▶ _What is being asked_:
Rewrite the records below with every instance of "dial" swapped for "gauge", changing nothing else. Leave the pictures out.

▶ _Data shown_:

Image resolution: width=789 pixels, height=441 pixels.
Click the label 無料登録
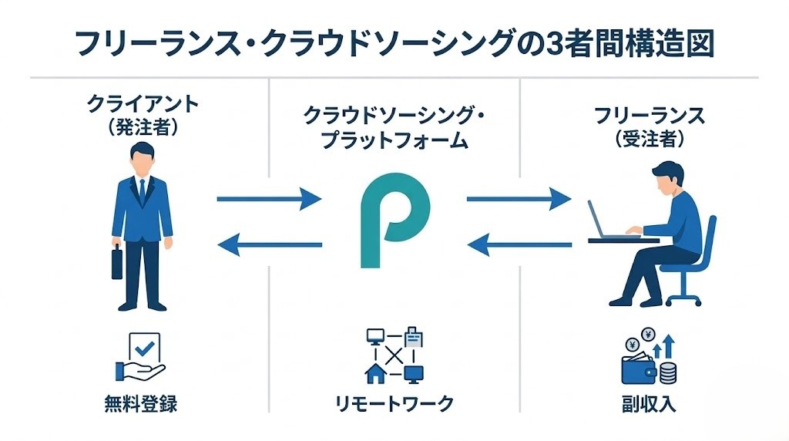140,403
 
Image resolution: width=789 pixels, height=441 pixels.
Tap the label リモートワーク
394,403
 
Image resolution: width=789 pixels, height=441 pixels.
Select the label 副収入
649,403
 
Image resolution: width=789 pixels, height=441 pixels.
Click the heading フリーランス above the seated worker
649,116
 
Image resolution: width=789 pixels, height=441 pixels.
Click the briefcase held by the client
117,264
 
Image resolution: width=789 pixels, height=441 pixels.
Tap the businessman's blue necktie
142,190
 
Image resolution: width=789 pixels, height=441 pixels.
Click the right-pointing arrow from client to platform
269,200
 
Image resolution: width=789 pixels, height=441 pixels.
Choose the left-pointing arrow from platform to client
269,245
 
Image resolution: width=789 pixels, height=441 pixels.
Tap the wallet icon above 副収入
640,369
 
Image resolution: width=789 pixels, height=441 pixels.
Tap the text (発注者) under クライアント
142,127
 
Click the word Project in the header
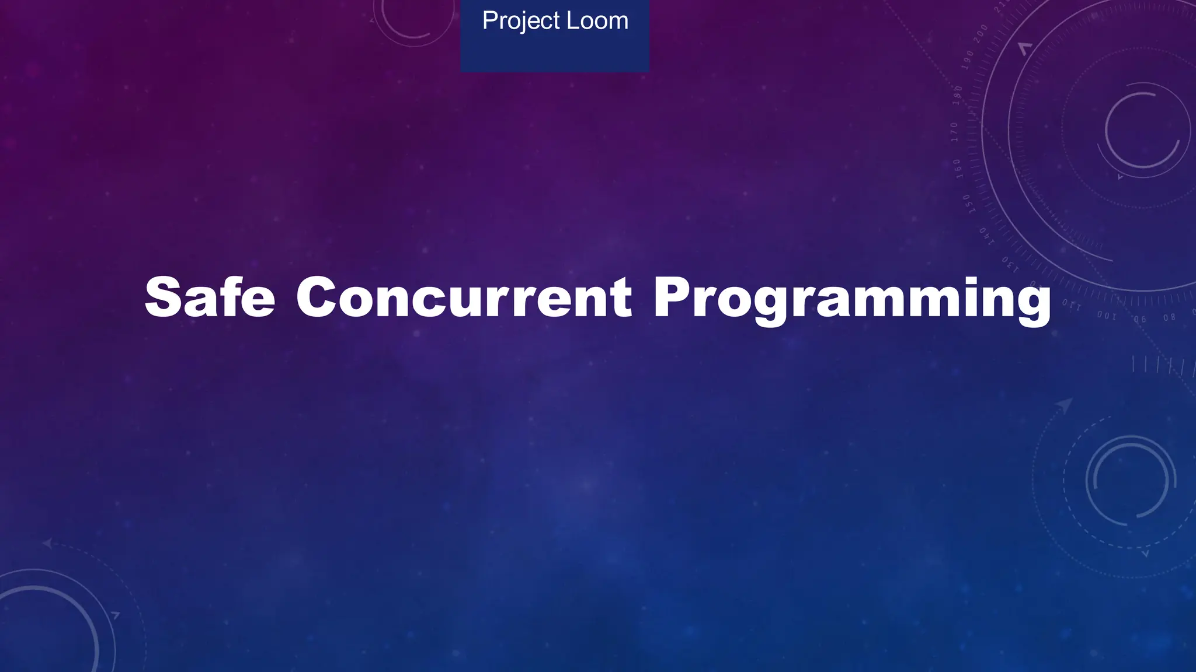520,22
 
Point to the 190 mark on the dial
968,60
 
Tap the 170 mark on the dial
955,132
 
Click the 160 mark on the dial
958,169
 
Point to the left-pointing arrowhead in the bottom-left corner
47,544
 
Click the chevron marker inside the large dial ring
1025,49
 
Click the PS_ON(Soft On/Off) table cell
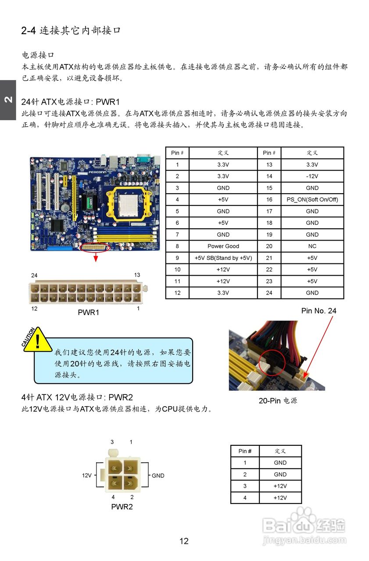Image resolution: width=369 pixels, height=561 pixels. click(312, 199)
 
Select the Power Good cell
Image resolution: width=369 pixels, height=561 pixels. click(223, 246)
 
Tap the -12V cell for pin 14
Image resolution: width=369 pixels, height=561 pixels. click(312, 176)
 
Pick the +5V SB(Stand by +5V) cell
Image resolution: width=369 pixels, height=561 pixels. click(223, 258)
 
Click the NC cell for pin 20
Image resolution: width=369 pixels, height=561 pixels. click(312, 246)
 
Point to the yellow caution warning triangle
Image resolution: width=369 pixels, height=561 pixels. click(37, 340)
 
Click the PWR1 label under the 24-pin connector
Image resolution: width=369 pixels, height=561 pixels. click(88, 312)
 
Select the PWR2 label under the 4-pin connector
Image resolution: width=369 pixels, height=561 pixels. click(122, 507)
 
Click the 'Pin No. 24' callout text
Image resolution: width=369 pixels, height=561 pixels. click(319, 311)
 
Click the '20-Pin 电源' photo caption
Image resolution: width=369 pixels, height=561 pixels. click(277, 401)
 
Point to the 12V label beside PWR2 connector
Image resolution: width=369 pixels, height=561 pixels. click(87, 476)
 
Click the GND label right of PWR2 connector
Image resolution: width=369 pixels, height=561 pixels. click(158, 476)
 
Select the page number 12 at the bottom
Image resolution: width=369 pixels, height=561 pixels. click(184, 541)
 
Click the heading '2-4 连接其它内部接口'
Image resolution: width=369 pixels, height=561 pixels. click(71, 31)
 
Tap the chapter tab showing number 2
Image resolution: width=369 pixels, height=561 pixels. click(8, 100)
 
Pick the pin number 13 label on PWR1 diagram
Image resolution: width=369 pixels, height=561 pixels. click(137, 275)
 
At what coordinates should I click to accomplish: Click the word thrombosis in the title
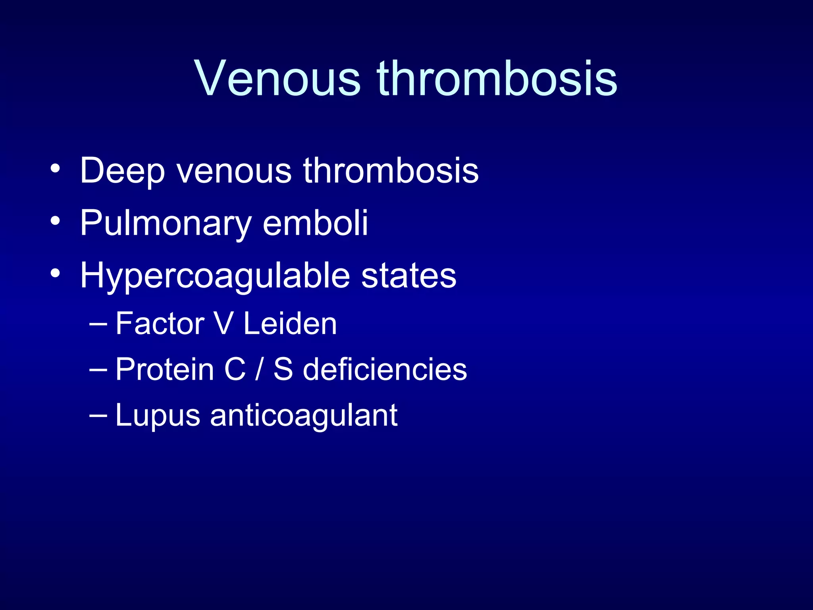pyautogui.click(x=497, y=78)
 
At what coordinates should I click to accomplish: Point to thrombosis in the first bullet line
pyautogui.click(x=391, y=171)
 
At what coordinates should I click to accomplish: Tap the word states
pyautogui.click(x=408, y=276)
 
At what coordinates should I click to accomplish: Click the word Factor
pyautogui.click(x=160, y=324)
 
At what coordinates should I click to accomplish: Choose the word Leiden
pyautogui.click(x=290, y=324)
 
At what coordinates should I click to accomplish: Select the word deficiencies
pyautogui.click(x=385, y=369)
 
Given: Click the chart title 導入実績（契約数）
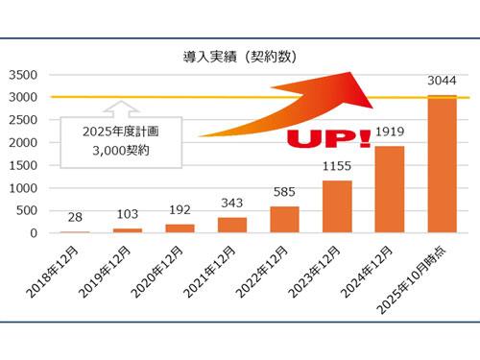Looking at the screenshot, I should click(x=240, y=55).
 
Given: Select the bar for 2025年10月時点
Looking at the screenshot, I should click(x=442, y=165).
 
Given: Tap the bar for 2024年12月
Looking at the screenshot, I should click(x=389, y=190).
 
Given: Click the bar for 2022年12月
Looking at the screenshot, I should click(x=284, y=220).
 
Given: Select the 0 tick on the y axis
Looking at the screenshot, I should click(x=32, y=233).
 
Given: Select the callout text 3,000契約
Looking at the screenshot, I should click(x=109, y=152).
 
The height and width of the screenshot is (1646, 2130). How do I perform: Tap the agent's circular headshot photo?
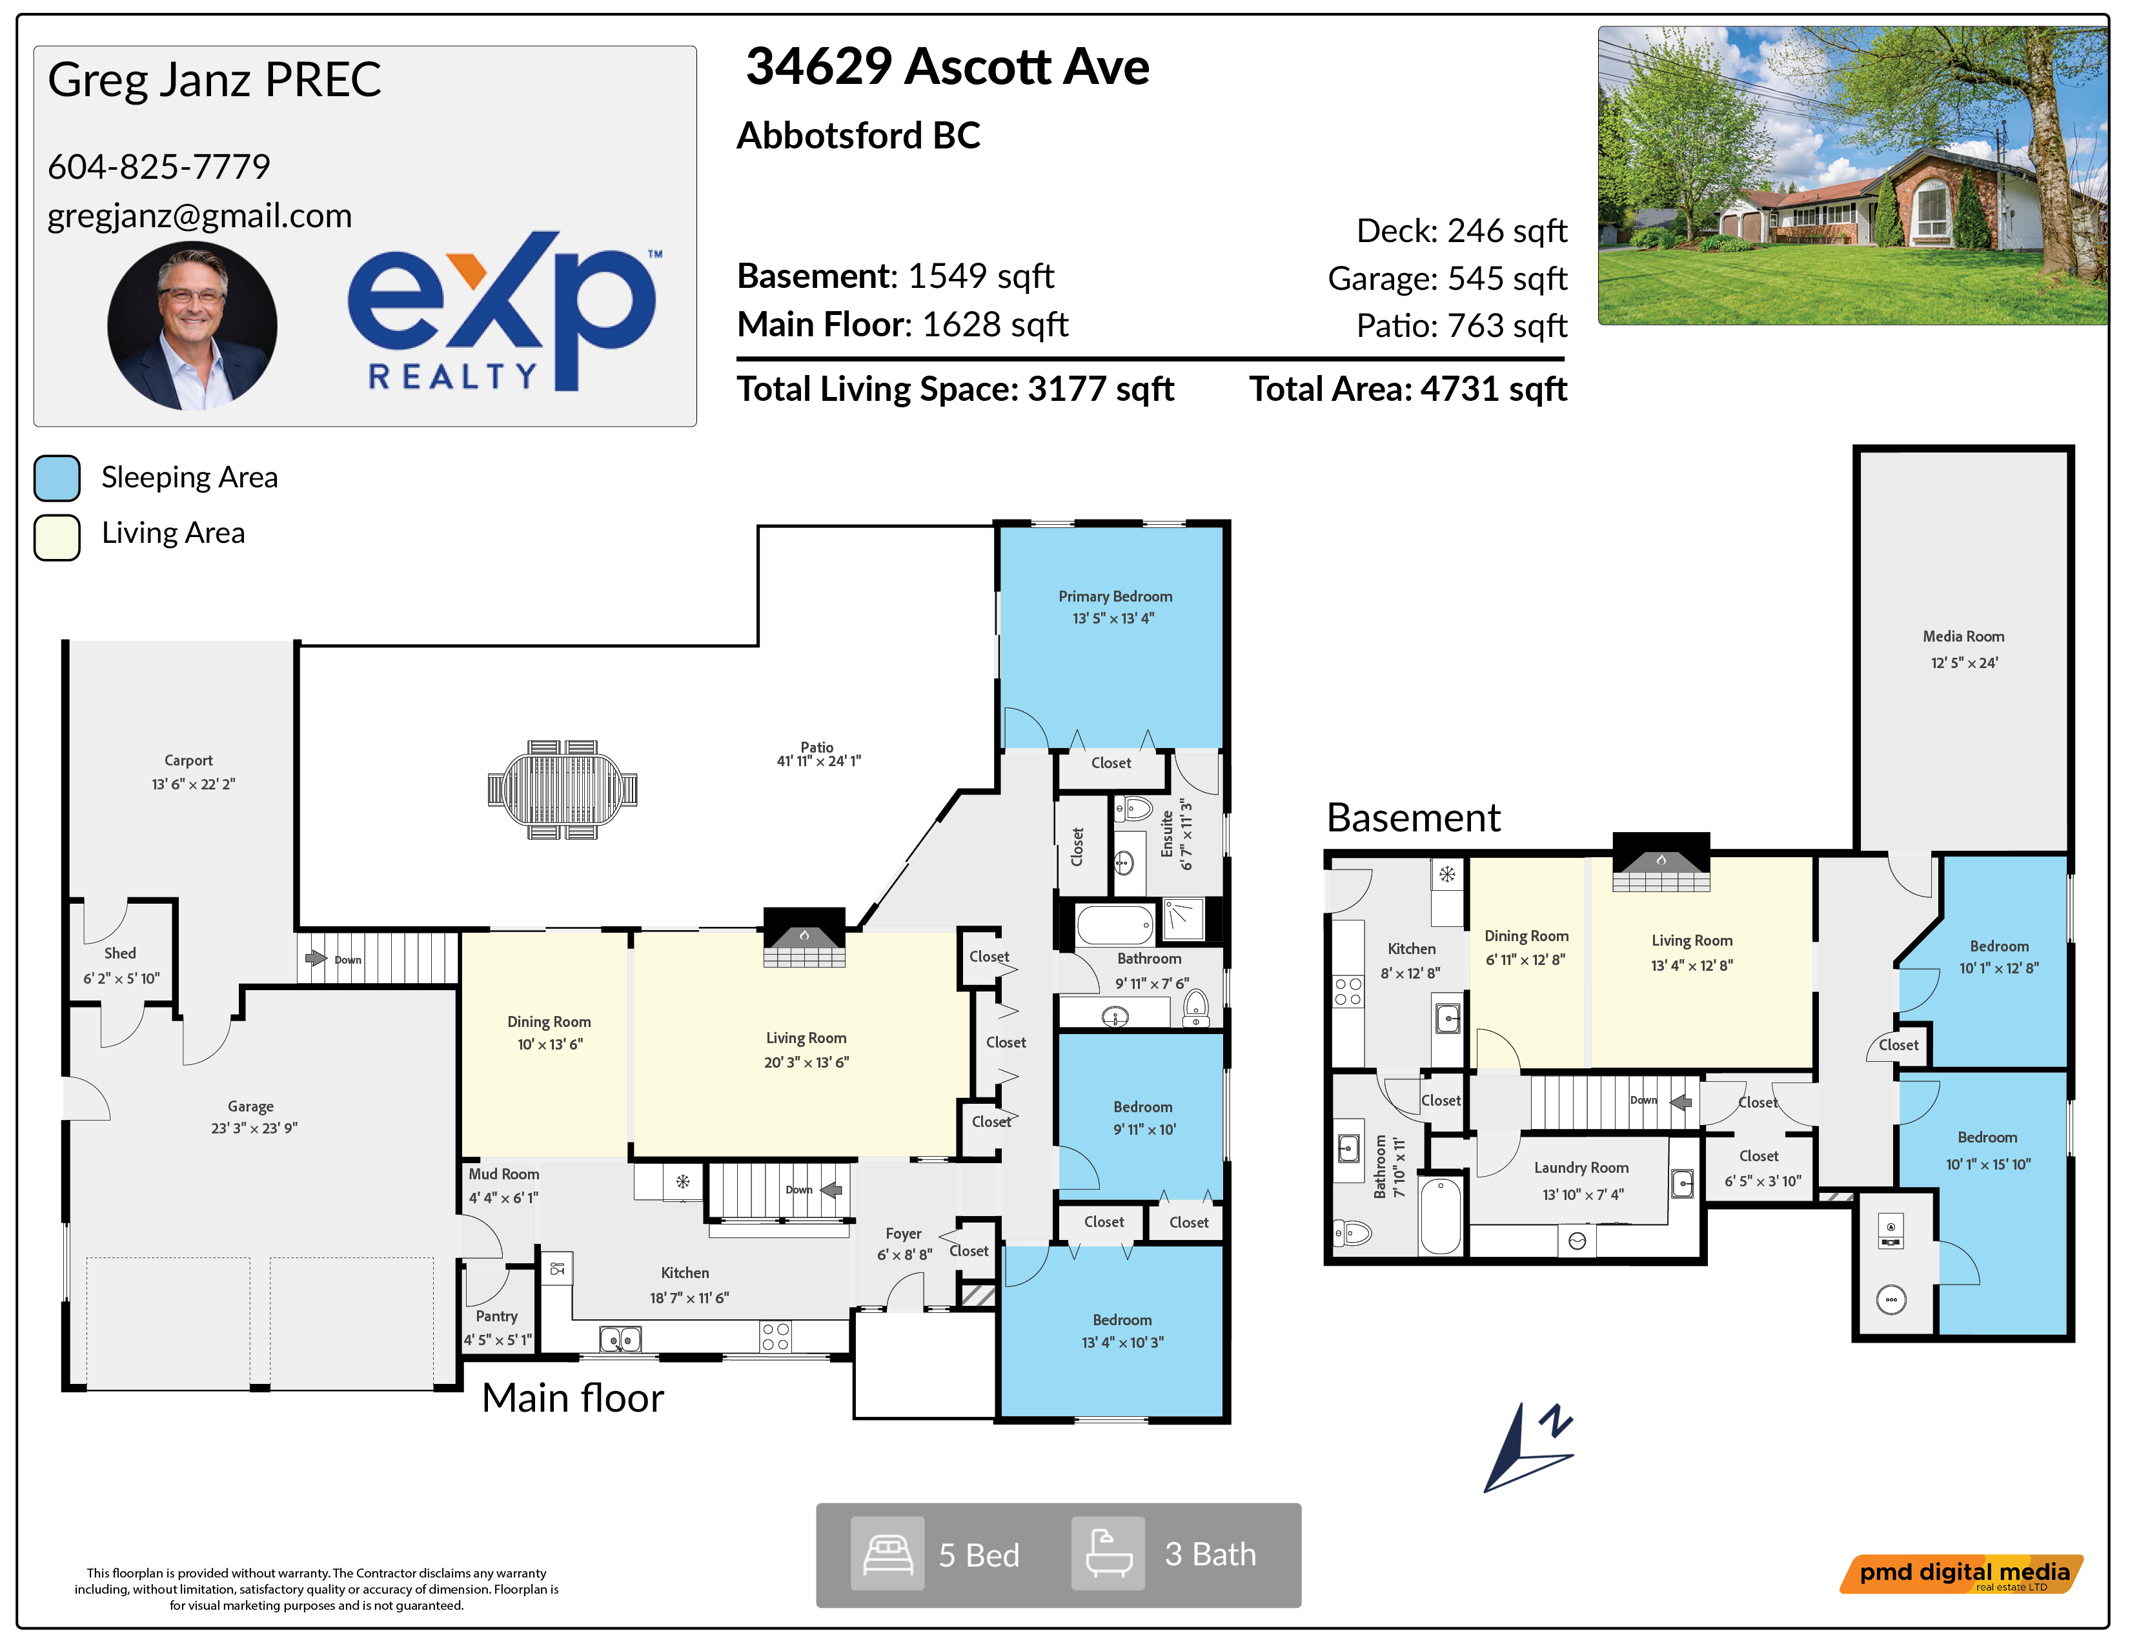point(192,327)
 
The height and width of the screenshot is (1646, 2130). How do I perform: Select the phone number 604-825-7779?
point(159,167)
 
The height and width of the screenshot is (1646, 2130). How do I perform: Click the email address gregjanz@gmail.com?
point(200,216)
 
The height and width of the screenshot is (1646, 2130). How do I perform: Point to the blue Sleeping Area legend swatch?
point(57,478)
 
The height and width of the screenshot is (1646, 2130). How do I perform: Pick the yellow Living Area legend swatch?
point(57,537)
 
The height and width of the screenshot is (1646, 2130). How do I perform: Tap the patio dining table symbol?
point(563,790)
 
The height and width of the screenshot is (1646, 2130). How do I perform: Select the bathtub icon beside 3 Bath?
point(1108,1554)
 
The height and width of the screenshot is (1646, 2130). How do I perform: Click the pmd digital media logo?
point(1962,1574)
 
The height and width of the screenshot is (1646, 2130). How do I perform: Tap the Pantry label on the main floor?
point(496,1316)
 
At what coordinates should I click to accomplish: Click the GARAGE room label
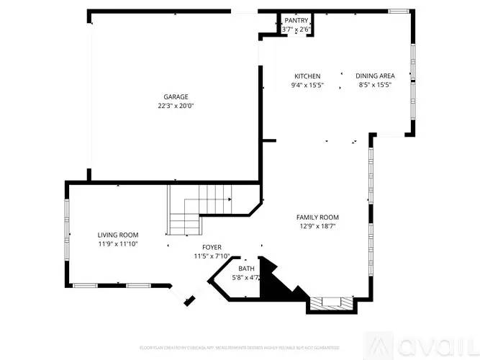[176, 96]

▶ _Solution for this exercise_:
Image resolution: width=789 pixels, height=441 pixels.
Click the label 無料登録
140,403
 
Image resolution: width=789 pixels, height=441 pixels.
Tap the label リモートワーク
394,403
 
Image resolution: width=789 pixels, height=441 pixels.
Select the label 副収入
649,403
 
Image resolution: width=789 pixels, height=441 pixels.
Click the heading フリーランス above the seated worker
649,116
 
Image resolution: width=789 pixels, height=441 pixels.
Click the briefcase held by the client
117,264
 
Image resolution: width=789 pixels, height=441 pixels.
Tap the businessman's blue necktie
142,190
 
Image resolution: width=789 pixels, height=441 pixels.
Click the right-pointing arrow from client to platform
269,200
 
Image resolution: width=789 pixels, height=441 pixels.
Choose the left-pointing arrow from platform to client
269,245
 
Image resolution: width=789 pixels, height=441 pixels.
Tap the wallet icon above 副収入
640,369
 
Image resolution: width=789 pixels, height=441 pixels.
Tap the text (発注者) under クライアント
142,127
 
Click the word Project in the header
520,22
 
Point to the 190 mark on the gauge
968,60
 
Tap the 170 mark on the gauge
955,132
 
Click the 160 mark on the gauge
958,169
 
Point to the left-pointing arrowhead in the bottom-left corner
47,544
 
Click the chevron marker inside the large gauge ring
1025,49
 
Click the PS_ON(Soft On/Off) table cell
Image resolution: width=369 pixels, height=561 pixels. click(312, 199)
 
Select the Power Good cell
Image resolution: width=369 pixels, height=561 pixels. click(223, 246)
 
Tap the -12V cell for pin 14
Image resolution: width=369 pixels, height=561 pixels. click(312, 176)
 
Pick the +5V SB(Stand by +5V) cell
Image resolution: width=369 pixels, height=561 pixels. click(223, 258)
 
Click the NC cell for pin 20
Image resolution: width=369 pixels, height=561 pixels. click(312, 246)
 
Point to the yellow caution warning triangle
Image resolution: width=369 pixels, height=561 pixels. click(37, 340)
 
Click the PWR1 label under the 24-pin connector
Image resolution: width=369 pixels, height=561 pixels. click(88, 312)
 
Select the PWR2 label under the 4-pin connector
Image resolution: width=369 pixels, height=561 pixels. click(122, 507)
 
Click the 'Pin No. 24' callout text
Image resolution: width=369 pixels, height=561 pixels. click(319, 311)
 
Click the '20-Pin 电源' photo caption
Image resolution: width=369 pixels, height=561 pixels. click(277, 401)
 
Point to the 12V label beside PWR2 connector
Image resolution: width=369 pixels, height=561 pixels. click(87, 476)
 
Click the GND label right of PWR2 connector
Image resolution: width=369 pixels, height=561 pixels. click(158, 476)
 
Select the page number 12 at the bottom
Image resolution: width=369 pixels, height=561 pixels. click(184, 541)
 
Click the heading '2-4 连接其它内部接口'
Image resolution: width=369 pixels, height=561 pixels. click(71, 31)
 
Tap the chapter tab showing number 2
Image resolution: width=369 pixels, height=561 pixels. click(8, 100)
 
Pick the pin number 13 label on PWR1 diagram
Image resolution: width=369 pixels, height=561 pixels. click(137, 275)
 
At what coordinates should I click to accomplish: Click the word thrombosis in the title
pyautogui.click(x=497, y=78)
 
At what coordinates should I click to accomplish: Point to thrombosis in the first bullet line
pyautogui.click(x=391, y=171)
 
At what coordinates should I click to accomplish: Tap the word states
pyautogui.click(x=408, y=276)
 
At what coordinates should I click to accomplish: Click the word Factor
pyautogui.click(x=160, y=324)
 
At what coordinates should I click to accomplish: Choose the word Leiden
pyautogui.click(x=290, y=324)
 
At what coordinates should I click to accomplish: Select the word deficiencies
pyautogui.click(x=385, y=369)
 
Given: Click the chart title 導入実績（契約数）
Looking at the screenshot, I should click(x=240, y=55).
 
Given: Select the bar for 2025年10月時点
Looking at the screenshot, I should click(x=442, y=165).
 
Given: Tap the bar for 2024年12月
Looking at the screenshot, I should click(x=389, y=190).
 
Given: Click the bar for 2022年12月
Looking at the screenshot, I should click(x=284, y=220).
 
Given: Select the 0 tick on the y axis
Looking at the screenshot, I should click(x=32, y=233).
 
Given: Select the callout text 3,000契約
Looking at the screenshot, I should click(x=109, y=152).
 
The height and width of the screenshot is (1646, 2130). How do I perform: Tap the agent's circular headshot photo?
point(192,327)
 
The height and width of the screenshot is (1646, 2130). How do I perform: Select the phone number 604-825-7779?
point(159,167)
 
The height and width of the screenshot is (1646, 2130). How do I perform: Click the email address gregjanz@gmail.com?
point(200,216)
 
The height and width of the screenshot is (1646, 2130). How do I perform: Point to the blue Sleeping Area legend swatch?
point(57,478)
 
The height and width of the screenshot is (1646, 2130). How do I perform: Pick the yellow Living Area legend swatch?
point(57,537)
 
The height and width of the screenshot is (1646, 2130). How do I perform: Tap the patio dining table symbol?
point(563,790)
 
The height and width of the screenshot is (1646, 2130). How do I perform: Select the bathtub icon beside 3 Bath?
point(1108,1554)
 
The height and width of the screenshot is (1646, 2130). How do I perform: Click the pmd digital media logo?
point(1962,1574)
 
The height and width of the screenshot is (1646, 2130). How do I perform: Tap the Pantry label on the main floor?
point(496,1316)
 
At what coordinates should I click to accomplish: Click the GARAGE room label
[176, 96]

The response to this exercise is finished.